::: DATASET ENTRIES
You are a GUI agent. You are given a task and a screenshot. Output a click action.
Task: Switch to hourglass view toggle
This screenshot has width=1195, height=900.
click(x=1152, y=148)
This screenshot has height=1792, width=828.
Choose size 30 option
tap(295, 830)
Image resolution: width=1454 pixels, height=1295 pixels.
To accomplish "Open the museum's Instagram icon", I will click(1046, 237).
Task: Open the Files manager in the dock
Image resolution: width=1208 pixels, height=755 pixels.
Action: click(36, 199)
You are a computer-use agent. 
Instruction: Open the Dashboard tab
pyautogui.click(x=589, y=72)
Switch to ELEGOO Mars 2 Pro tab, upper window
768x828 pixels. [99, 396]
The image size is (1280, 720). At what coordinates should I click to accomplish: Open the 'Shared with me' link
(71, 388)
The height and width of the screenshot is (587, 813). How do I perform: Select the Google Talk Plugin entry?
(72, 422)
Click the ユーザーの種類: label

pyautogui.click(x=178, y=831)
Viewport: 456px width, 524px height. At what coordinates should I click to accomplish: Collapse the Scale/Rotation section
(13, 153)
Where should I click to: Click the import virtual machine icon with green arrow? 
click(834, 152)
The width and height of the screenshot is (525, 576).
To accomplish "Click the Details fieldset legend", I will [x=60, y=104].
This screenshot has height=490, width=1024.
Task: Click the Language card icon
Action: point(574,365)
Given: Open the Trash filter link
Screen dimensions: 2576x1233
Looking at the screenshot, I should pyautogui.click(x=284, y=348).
::::::
WORK TO DO:
Which lines in the items above contain the word "with"? Pick out each one and copy it in full.

CORRECT ANSWER:
The image size is (1280, 720). At what coordinates should I click to accomplish: Open the 'Shared with me' link
Where should I click to: Click the import virtual machine icon with green arrow? 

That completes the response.